Die politische Aufsicht über die BVB darf nicht ausschliesslich durch den Regierungsrat erfolgen, es braucht ein breiter abgestütztes Gremium, um der Macht der Manager etwas entgegenzusetzen. Die Geschäftsprüfungskommission des Grossen Rates kann zwar Ungereimtheiten aufdecken und auf Fehlentwicklungen hinweisen, doch geschieht dies immer erst im Nachhinein, wenn der Schaden bereits angerichtet ist.

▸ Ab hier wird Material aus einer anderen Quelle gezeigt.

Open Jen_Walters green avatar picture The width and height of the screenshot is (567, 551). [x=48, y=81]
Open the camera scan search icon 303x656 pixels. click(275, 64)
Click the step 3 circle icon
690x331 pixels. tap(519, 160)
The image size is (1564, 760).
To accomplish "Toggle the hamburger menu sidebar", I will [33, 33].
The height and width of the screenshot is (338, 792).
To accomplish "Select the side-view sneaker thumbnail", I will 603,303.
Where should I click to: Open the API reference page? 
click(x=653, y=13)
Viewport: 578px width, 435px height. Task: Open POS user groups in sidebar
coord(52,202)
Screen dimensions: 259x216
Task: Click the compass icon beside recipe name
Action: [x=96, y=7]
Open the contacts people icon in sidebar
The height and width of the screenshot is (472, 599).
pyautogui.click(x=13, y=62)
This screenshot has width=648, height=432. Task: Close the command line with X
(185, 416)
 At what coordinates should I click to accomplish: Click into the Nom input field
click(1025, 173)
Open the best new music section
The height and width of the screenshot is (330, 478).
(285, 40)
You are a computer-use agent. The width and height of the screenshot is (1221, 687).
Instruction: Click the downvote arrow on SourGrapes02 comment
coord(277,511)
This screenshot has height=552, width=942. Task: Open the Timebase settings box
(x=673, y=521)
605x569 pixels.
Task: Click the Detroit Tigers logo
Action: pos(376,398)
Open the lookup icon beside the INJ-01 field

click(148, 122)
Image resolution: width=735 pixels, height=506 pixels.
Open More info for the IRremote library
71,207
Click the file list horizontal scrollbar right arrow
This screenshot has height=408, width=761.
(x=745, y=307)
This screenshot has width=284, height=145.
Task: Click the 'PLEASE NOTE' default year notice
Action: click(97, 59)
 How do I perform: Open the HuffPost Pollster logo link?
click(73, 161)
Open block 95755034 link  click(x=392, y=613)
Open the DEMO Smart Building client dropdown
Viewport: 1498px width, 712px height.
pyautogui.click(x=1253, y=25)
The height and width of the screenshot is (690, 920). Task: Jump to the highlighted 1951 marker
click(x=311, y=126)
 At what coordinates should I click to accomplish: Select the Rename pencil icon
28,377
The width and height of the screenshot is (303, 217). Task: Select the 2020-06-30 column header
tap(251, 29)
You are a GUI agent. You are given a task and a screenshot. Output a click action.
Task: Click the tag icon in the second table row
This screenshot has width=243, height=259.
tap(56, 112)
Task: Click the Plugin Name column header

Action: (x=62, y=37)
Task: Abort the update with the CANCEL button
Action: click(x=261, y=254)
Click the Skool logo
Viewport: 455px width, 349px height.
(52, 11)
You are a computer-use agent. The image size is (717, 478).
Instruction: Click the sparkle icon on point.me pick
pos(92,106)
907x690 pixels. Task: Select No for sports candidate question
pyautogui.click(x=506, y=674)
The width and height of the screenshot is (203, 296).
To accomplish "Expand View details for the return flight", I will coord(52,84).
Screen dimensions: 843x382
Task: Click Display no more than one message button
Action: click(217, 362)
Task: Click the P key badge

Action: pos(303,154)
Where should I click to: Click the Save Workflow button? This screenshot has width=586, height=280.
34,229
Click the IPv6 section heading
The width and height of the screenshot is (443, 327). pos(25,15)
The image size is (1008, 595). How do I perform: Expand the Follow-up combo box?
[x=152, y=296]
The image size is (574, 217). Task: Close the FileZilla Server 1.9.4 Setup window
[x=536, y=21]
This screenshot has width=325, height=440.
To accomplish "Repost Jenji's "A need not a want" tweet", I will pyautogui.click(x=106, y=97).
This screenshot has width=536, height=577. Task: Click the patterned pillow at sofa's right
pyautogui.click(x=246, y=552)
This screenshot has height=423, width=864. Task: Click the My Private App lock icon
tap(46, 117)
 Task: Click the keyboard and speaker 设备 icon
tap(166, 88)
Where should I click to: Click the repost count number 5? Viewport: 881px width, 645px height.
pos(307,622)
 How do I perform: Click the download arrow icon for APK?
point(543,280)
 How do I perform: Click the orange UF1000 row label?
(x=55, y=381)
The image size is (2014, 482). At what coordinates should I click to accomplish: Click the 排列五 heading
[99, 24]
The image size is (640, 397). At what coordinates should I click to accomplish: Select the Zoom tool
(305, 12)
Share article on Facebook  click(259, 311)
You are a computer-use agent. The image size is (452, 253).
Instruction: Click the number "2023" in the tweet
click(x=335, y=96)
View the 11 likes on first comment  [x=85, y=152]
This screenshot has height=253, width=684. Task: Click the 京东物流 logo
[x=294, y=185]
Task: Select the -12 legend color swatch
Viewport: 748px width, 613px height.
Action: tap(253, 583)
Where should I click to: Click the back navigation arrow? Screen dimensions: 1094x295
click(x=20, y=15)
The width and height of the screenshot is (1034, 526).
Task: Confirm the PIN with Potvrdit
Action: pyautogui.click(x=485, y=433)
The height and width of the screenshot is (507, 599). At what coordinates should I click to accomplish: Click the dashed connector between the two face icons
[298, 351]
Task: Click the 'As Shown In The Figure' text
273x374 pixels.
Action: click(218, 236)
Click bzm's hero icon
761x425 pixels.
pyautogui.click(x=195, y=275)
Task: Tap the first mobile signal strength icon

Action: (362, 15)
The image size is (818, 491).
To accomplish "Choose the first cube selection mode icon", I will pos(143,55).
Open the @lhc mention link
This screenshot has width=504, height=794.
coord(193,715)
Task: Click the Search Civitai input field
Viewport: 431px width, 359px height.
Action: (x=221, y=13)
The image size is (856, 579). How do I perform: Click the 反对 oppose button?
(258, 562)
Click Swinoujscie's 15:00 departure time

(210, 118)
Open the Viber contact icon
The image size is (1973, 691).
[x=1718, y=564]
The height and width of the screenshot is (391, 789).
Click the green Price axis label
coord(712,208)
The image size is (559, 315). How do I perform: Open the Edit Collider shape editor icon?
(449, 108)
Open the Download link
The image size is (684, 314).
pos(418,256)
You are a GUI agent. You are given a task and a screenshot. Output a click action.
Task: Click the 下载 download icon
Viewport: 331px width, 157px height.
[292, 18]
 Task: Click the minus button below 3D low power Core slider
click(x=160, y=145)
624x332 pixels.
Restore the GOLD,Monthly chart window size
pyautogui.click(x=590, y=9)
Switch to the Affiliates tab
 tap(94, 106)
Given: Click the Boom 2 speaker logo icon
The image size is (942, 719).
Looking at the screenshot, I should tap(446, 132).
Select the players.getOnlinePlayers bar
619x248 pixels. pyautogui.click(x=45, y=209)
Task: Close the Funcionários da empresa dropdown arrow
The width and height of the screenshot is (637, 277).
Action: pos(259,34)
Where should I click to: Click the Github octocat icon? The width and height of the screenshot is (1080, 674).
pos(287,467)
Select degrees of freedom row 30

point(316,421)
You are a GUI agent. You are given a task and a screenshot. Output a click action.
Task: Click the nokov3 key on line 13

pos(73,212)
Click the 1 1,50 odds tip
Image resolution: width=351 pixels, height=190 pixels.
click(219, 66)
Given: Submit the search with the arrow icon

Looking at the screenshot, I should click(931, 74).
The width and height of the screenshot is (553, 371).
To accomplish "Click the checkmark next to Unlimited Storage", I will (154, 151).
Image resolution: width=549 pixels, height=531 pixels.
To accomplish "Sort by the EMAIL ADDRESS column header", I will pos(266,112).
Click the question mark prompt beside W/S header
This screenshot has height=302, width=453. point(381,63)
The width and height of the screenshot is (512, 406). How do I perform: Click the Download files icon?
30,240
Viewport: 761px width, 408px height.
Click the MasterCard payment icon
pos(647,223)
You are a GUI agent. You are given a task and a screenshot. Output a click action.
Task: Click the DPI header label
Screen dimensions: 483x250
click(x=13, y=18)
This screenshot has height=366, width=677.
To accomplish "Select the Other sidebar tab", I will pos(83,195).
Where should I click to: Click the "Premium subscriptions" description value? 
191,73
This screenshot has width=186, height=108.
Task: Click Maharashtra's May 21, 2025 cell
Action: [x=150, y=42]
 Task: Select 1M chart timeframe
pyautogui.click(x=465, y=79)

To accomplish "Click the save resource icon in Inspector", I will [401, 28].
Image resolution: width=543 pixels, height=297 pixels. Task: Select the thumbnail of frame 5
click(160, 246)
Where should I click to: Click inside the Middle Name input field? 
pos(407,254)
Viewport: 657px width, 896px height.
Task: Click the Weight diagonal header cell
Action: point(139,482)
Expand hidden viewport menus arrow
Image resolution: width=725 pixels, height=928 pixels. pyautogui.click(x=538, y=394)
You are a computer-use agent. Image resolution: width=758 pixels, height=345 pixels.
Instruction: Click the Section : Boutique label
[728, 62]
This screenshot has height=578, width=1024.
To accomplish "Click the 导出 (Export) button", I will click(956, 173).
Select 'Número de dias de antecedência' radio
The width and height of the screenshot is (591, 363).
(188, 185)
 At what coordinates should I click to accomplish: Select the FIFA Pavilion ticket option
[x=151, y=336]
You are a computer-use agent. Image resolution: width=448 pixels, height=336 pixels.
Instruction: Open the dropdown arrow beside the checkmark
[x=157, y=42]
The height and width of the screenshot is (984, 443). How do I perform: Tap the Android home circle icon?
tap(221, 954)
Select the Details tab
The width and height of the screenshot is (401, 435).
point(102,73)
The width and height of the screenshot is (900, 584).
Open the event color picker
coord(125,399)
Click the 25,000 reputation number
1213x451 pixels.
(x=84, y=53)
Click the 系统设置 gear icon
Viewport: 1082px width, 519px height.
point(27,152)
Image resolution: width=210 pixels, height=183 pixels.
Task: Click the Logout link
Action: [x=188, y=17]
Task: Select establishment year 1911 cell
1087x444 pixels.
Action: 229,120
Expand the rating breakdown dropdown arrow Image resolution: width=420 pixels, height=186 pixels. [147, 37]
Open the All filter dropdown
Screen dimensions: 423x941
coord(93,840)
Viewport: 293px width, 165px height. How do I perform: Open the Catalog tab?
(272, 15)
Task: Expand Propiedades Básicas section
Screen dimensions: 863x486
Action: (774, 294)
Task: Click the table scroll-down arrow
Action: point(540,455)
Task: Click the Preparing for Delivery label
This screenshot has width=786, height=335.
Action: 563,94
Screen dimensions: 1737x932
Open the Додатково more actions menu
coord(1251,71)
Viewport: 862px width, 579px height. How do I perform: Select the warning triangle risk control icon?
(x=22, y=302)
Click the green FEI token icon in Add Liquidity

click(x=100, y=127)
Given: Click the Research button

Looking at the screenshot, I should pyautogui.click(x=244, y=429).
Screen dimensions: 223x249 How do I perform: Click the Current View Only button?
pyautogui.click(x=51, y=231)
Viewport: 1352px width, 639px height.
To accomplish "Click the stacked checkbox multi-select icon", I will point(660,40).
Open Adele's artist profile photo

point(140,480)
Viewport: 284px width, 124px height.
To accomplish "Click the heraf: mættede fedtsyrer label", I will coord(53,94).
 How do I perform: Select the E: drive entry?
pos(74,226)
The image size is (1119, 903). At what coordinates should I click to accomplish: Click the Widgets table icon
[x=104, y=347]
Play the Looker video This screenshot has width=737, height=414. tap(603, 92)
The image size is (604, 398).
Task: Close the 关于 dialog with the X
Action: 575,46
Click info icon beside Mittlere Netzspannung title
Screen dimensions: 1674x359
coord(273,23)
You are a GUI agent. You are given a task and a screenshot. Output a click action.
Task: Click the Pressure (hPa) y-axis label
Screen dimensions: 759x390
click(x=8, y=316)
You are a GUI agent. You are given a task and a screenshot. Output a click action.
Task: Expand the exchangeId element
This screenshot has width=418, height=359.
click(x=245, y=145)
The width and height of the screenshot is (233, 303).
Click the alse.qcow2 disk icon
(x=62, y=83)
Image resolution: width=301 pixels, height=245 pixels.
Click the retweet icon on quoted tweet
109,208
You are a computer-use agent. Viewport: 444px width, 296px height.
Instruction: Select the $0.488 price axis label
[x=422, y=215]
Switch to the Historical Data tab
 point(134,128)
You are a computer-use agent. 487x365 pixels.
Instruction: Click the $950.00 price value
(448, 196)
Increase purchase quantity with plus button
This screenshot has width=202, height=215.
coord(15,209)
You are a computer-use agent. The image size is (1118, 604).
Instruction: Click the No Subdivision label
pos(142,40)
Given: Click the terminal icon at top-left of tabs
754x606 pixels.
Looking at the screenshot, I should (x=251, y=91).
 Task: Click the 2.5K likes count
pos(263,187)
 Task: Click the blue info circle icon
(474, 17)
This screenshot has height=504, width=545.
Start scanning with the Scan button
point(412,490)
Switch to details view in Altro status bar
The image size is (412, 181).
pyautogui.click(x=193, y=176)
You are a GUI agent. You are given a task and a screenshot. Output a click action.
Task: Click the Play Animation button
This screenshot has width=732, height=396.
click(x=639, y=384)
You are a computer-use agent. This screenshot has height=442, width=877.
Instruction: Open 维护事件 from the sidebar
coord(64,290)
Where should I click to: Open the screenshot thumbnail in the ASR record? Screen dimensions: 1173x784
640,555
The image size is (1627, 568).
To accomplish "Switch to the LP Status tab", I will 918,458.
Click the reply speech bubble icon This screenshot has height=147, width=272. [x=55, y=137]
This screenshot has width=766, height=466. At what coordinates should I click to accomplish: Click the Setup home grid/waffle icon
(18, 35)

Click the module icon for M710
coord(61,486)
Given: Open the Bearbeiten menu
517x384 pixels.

Wenn hingegen wie bisher neben den Regierungsvertretern auch drei Mitglieder des Grossen Rates in den Verwaltungsrat der BVB gewählt werden, können diese – zusammen mit der Vertretung des Personals – rasch intervenieren, wenn etwas schief läuft.

Ein vom Regierungsrat eingesetztes Expertengremium ist nicht unabhängig, sondern dem Regierungsrat verpflichtet. Das bisherige System hat sich bewährt, die BVB brauchen weiterhin unabhängige Leute im Verwaltungsrat, denn nur das garantiert demokratische Kontrolle. Aus diesen Gründen soll das BVB-Organisationsgesetz abgelehnt werden.